Re: Record Linkage in Simile from Nick Matsakis on 2003-10-27 (www-rdf-dspace@w3.org from October 2003)

From: Nick Matsakis <matsakis@mit.edu>
Date: Mon, 27 Oct 2003 14:29:39 -0500 (EST)
To: Kevin Smathers <kevin.smathers@hp.com>
Cc: SIMILE public list <www-rdf-dspace@w3.org>
Message-ID: <Pine.OSX.4.56.0310271419430.1719@artoo.ai.mit.edu>

On Mon, 27 Oct 2003, Kevin Smathers wrote:

NM> My second requirement for ingestion software is that any record
NM> linkage it does, including name canonicalization, err on the side of
nm> caution. ... Of these, linking distinct entities is the more grave,
NM> for reasons I hope are obvious.

> Not sure I agree here.  When performing a search it is usually better to
> get back extra information that wasn't requested than to miss data that
> was requested.  A user can usually quickly sort out records that don't
> apply, so as long as the extra data is within a small fraction of the
> targeted data there is at least something to work with.
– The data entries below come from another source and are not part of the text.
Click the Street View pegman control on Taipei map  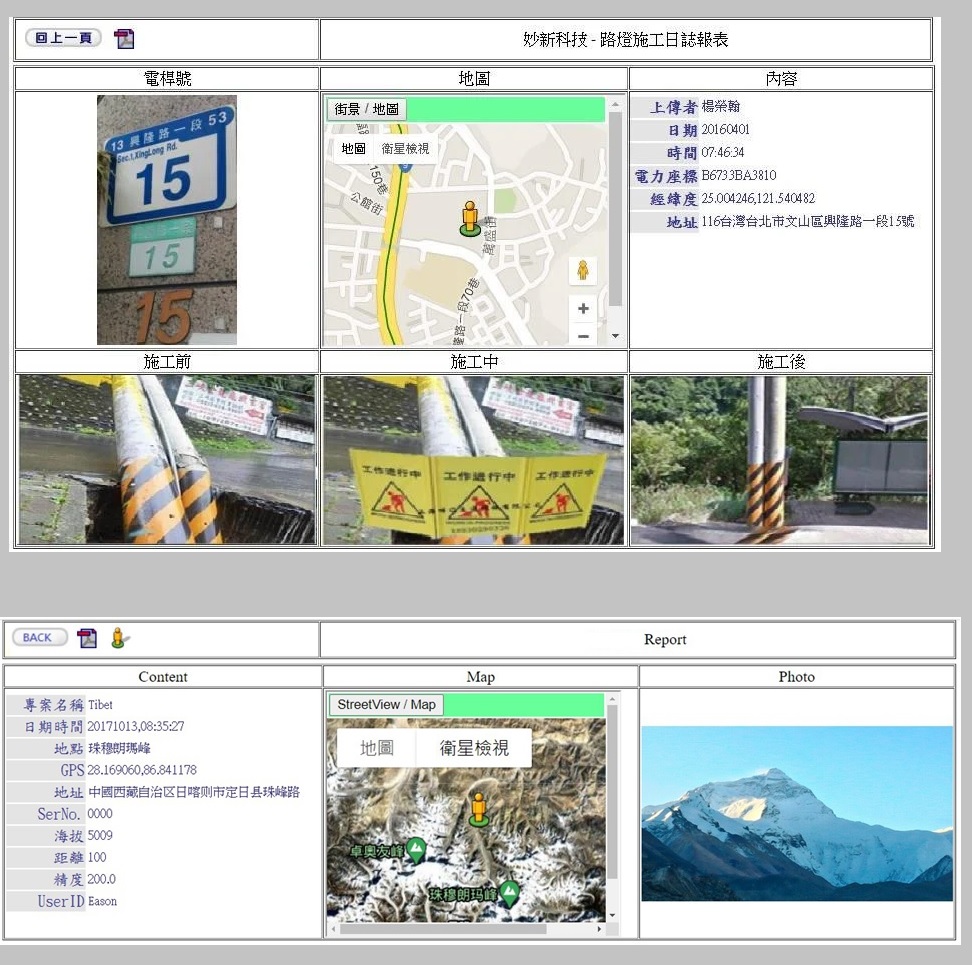[583, 271]
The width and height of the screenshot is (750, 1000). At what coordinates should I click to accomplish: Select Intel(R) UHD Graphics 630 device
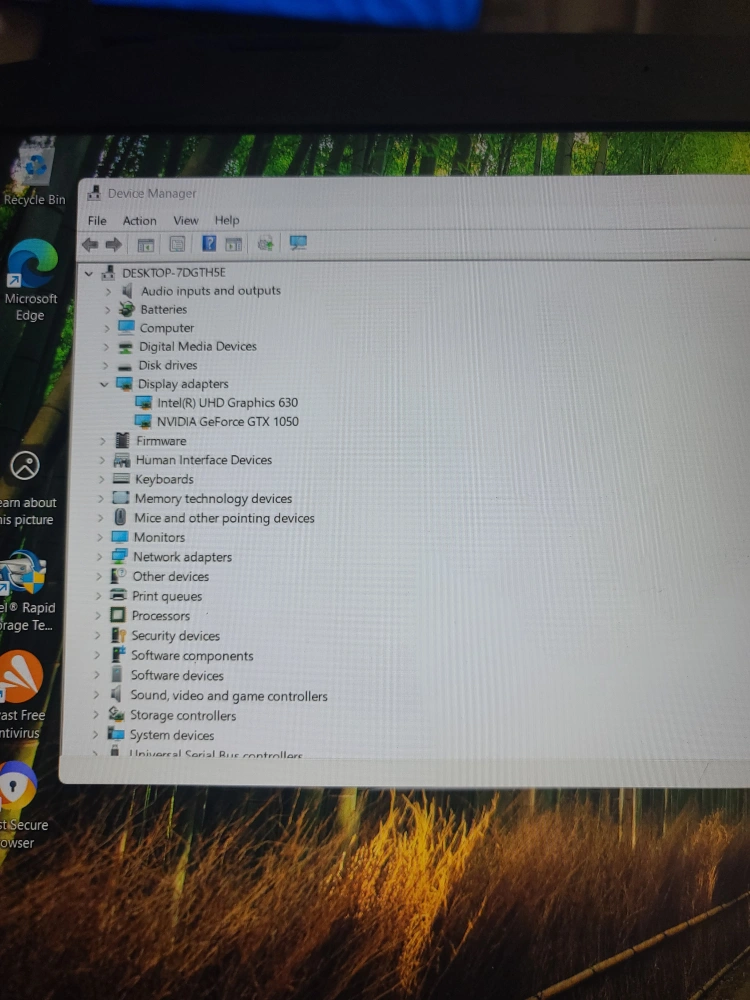point(227,403)
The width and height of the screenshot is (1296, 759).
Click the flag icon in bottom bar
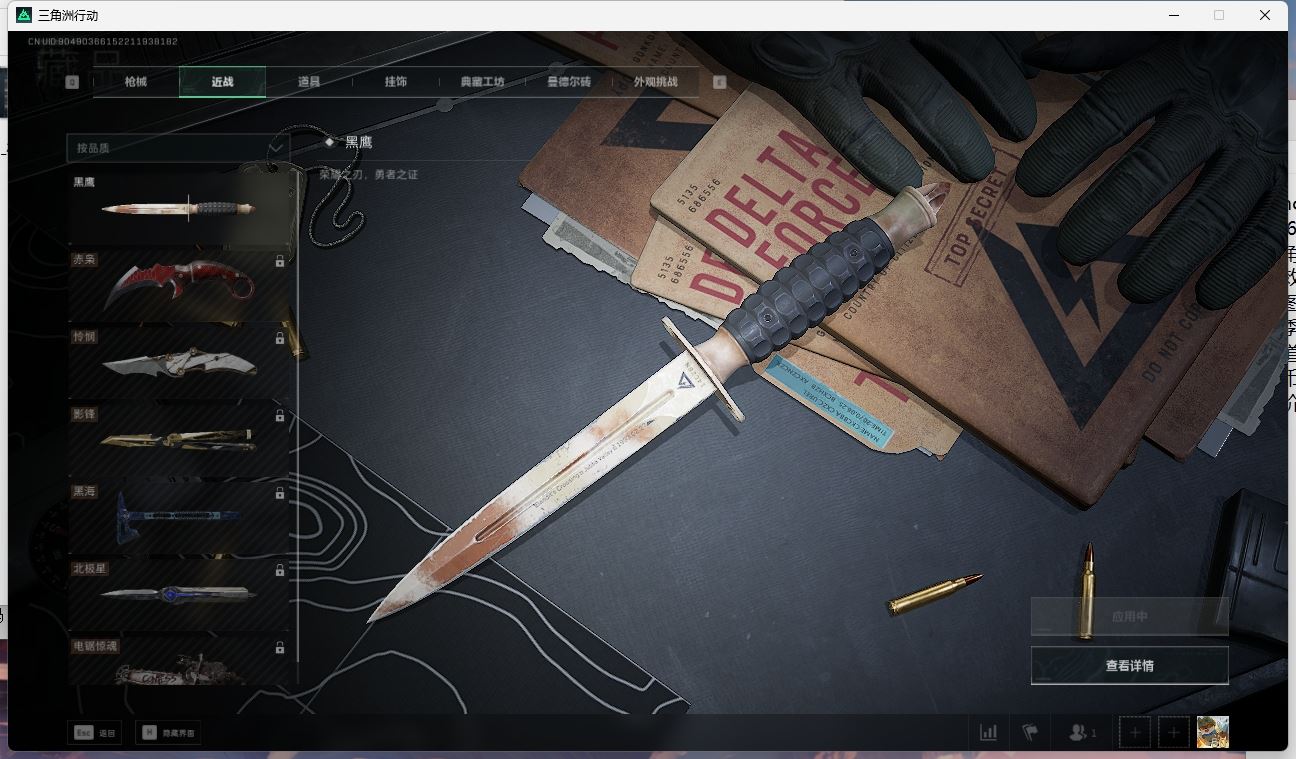tap(1030, 732)
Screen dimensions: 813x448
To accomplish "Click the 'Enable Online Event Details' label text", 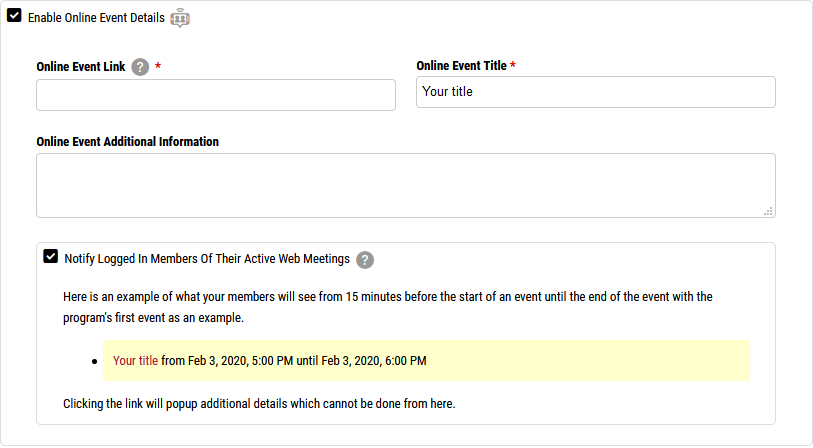I will (96, 18).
First, I am not suggesting that we never attempt a linkage that may result
in an incorrect match, but rather that such linkages never happen in
software that is simply intended to translate one metadata format to RDF.

In my terminology, ingesting should be simple, digesting can be complex.
The idea here is that we're going to need to write custom software for
each format that we want to import, but it would be nice if the same
frameworks could be used for identifying duplicates and translating schema
once the data is in RDF.

On the matter of whether false matches are worse than false misses, I
still think this is the case.  If you give two distinct resources the
same URI, the result isn't that a user will get an irrelevant record as a
result of a search but rather that a user will get a relevant record with
incorrect information.  This seems worse to me than getting back two
relevant records.

Nick

Received on Monday, 27 October 2003 14:29:47 UTC